Внезапно появившаяся икота заставляла мое тело вздрагивать с новой силой. Сережа еще крепче прижал меня к себе, поцеловал в макушку, как если бы это могло спасти меня от икоты.
Мы мчались в город, к Лизе. Какую еще информацию мне придется услышать? Сколько еще потрясений меня ждет?
В адвокатском бюро Лизы и Глафиры было по-домашнему тепло и уютно.
Глафира приготовила нам чай, словно наверняка знала, что нам нужно. Меня трясло и от холода, и от нервов, и от того, что я задумала и вынашивала в своих отчаянных планах.

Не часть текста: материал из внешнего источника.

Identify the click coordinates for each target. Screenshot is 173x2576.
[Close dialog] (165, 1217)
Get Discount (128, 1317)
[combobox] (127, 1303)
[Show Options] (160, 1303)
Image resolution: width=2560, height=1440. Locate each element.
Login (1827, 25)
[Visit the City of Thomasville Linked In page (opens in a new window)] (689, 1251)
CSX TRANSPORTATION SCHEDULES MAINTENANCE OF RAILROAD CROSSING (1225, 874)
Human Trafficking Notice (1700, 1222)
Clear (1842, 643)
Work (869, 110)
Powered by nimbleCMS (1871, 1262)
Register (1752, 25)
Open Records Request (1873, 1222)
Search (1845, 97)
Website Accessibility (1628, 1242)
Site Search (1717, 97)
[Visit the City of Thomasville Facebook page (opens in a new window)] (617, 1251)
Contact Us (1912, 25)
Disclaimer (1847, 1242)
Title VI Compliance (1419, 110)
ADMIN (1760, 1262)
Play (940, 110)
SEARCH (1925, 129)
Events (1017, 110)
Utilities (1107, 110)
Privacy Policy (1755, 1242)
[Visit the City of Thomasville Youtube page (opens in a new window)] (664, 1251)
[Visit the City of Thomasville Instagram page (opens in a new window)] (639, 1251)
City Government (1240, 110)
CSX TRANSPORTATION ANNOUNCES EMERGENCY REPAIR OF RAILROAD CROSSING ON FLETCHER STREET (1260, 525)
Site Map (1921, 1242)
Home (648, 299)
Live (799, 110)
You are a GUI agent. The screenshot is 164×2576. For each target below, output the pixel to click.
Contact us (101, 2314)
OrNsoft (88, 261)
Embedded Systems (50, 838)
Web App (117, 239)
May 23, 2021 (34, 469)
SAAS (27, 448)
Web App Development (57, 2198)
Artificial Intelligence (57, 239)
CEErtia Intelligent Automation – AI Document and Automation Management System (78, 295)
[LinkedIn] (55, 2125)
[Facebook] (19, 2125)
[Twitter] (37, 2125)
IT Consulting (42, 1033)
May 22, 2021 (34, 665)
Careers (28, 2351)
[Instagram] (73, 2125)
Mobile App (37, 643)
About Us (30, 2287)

Глафира выглядела отдохнувшей, спокойной и радовала взгляд своей умиротворенностью, радостной улыбкой. Даже желтый свитер ее в сочетании с зелеными шерстяными брюками казался счастливым — до такой степени я была в тот момент несчастна.
Лиза же, напротив, сидела чуть поодаль от большого стола, накрытого для нас, и с сосредоточенным видом просматривала какие-то документы.
И кто их знает, подумалось мне тогда, от чего зависит настроение наших адвокатш — от результатов их работы или от личной жизни? Моя-то личная жизнь висела на волоске.
— Вы пейте чай, а я поставлю вам запись моего разговора с матерью Федора Горкина. Сразу скажу, разговор был трудным для нее, сами понимаете, она потеряла единственного сына.
— Валя, может, коньячку? — совсем уже неожиданно предложила Глафира и, не дожидаясь ответа, поставила передо мной бутылку коньяка и хрустальную рюмочку.
Коньячок? Понятно. Мероприятие обещало быть типа «нервных просим удалиться». Однако все, так или иначе, вертелось все же вокруг моей персоны. А потому удалиться у меня никак не получится, а вот напиться — это да.
— Выпей, Соль, — разрешил мне Ерема, присевший в сторонке, в кресле с чашкой чая в руке. На колене его примостилось блюдце с пирожными, которые ему любезно положила Глафира.
Лиза включила диктофон.
— Итак. Несчастную женщину зовут Евгения Борисовна Горкина.
Федя рос очень послушным мальчиком. Ходил в музыкальную школу… какое-то время. Потом бросил, и я записала его в художественную школу. Я уж не знаю, как это вышло, но он постоянно метался между музыкой и рисованием. Он то часами мог играть, разучивать какую-нибудь пьесу на пианино, а то вдруг принимался рисовать какие-то фантазийные картины. Акварелью, конечно. Маслом он стал писать уже позже, будучи совсем взрослым. Ну и музицировать продолжал. «Знаешь, мам, — говорил он, — мне и при виде клавиш хочется до них дотронуться до дрожи в коленях, играть, и когда берусь за кисть, волнуюсь тоже, и волнение это приятное. Должно быть, во мне живут два человека».
Вы не подумайте, я не отвлеклась, нет. Просто сама как бы пытаюсь понять, какой он был, мой сын, и может, действительно в нем жили два человека, две разные личности. Музыкант и художник. Пай-мальчик и жестокий, злой и неуправляемый человек. Ангел и дьявол. А иначе как можно объяснить то, что произошло с ним, когда он, будучи студентом, связался со школьницей, с маленькой девчонкой, и сбежал с ней в Москву?!
Он бросил университет, меня, свой дом, все то, что было ему дорого, и сбежал. Они сбежали вдвоем. Но об этом я узнала не сразу. Он оставил записку: мол, мама, я уезжаю, у меня все хорошо, буду звонить, писать, не переживай за меня. Вот в таком духе. Да, еще позвонил этим же вечером и сказал, чтобы я не обращалась в милицию. Вы представляете себе? Как это — не обращаться в милицию, когда пропал твой единственный сын?